特に「見える部分」に多く使われ、見た目と加工性を両立する素材として欠かせません。

SPHC・SECCとの違い

  • SPHC:熱間圧延鋼板。加工性は高いが表面が粗く、塗装や外観用途には不向き。
  • SECC:電気亜鉛めっき鋼板。SPCCに防錆性を加えたもの。OA機器や電装品に多用される。

つまり、SPCCは 「素材としての標準」 であり、そこから「コストを抑えたいならSPHC」「錆に強くしたいならSECC」という分岐になります。

代表的な板厚(参考表)

新人の方が戸惑いやすいのが「板厚」の指定です。

SPCCには汎用的によく使われる板厚があり、以下は代表的な一例で

板厚(mm)用途の目安
0.8小物部品、家電内部部品
1.0汎用性が高く、幅広く使用
1.2OA機器や弱電部品で多用
1.6強度が必要な内部フレーム
2.3自動車部品や構造部品
3.2高強度を要する用途

例:発注時に「2.1mmで」と言われても規格外の場合が多く、在庫性・コストで不利になることがあります。
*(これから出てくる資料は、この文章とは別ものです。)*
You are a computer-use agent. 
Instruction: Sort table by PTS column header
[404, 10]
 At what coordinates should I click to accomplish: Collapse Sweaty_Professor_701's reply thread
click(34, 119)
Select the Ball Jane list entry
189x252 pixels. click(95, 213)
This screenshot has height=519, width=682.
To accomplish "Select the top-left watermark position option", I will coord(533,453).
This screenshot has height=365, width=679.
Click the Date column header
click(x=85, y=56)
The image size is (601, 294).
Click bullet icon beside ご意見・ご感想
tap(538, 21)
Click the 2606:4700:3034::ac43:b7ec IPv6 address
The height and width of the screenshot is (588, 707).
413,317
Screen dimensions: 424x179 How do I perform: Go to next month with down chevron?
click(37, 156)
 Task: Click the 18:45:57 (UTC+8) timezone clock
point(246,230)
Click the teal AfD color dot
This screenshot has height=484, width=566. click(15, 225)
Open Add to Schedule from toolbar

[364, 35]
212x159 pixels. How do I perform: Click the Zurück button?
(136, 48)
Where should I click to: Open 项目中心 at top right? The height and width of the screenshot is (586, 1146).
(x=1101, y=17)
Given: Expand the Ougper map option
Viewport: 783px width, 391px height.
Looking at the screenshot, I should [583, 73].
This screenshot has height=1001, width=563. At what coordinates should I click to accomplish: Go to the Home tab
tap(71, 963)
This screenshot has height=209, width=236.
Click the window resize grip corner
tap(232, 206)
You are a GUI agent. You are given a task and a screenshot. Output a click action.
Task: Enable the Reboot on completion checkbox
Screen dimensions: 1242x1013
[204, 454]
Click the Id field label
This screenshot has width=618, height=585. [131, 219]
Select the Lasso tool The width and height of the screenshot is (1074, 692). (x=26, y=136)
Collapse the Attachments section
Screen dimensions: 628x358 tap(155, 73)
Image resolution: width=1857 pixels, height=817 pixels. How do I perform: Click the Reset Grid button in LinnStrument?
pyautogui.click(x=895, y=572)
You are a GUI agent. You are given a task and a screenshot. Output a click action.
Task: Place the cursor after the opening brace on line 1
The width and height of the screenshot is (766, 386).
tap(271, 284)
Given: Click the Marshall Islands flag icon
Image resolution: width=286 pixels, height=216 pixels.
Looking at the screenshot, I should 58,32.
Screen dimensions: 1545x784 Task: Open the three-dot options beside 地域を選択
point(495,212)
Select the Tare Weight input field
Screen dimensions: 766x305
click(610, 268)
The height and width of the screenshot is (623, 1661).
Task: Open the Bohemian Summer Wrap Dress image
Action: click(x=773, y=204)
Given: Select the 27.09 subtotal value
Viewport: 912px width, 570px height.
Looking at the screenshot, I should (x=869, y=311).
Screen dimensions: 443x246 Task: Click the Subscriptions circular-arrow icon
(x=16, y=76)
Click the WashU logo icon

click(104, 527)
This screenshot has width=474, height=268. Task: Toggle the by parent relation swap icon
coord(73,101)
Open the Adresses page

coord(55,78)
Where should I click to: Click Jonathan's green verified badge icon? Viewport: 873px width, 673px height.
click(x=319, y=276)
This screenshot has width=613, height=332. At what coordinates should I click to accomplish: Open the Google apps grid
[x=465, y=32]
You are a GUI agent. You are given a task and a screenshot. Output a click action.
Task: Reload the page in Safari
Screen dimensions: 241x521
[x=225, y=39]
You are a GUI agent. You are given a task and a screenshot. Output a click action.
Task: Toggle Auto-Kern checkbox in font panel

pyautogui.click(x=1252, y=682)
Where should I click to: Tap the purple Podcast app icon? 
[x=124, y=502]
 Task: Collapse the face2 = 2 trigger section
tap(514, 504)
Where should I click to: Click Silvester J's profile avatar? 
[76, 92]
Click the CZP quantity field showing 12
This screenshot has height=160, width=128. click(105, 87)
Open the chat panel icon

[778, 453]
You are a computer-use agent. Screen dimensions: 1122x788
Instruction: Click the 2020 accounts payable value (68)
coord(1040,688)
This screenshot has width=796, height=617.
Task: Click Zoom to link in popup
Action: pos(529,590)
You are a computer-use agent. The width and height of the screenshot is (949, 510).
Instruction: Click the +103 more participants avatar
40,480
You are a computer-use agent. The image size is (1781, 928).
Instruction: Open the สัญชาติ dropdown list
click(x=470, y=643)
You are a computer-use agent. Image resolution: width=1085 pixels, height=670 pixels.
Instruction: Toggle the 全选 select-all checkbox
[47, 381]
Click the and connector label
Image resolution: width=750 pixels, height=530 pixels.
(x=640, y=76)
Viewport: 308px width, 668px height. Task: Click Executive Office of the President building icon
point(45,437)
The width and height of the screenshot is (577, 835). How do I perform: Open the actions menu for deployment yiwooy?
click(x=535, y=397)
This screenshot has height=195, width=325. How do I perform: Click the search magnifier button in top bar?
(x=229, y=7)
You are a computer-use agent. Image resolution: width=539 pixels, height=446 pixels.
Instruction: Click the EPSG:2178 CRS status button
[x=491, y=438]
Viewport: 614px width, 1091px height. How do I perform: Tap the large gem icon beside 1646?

バイヤーとしては「標準厚に設計を合わせられないか」を確認するのも重要な仕事です。

バイヤー視点での活用ポイント

  • 調達先の確認
     量産品ではSPCC、試作品では切削や他素材を混ぜることも多い。
  • 表面処理との組み合わせ
     塗装・メッキの前提条件になるため、サプライヤーと早めに相談しておく。
  • コスト構造の理解
     板厚・加工方法・表面処理の3点セットで原価が決まる。
  • 在庫性の確認
     標準板厚を使うことでリードタイムとコストを抑えられる。

まとめ

SPCCは「ものづくりの標準素材」といえる存在です。

しかし、SPHCやSECCとの違い、板厚の選び方、表面処理の組み合わせを理解しないと、無駄なコストや納期遅れを招きかねません。

RE:GENでは、大手メーカーでの実践知をベースに「中小企業でもすぐに活かせる調達知識」を発信しています。

素材ひとつの理解が、コストにも品質にも直結します。ぜひ日々の調達判断に役立ててください。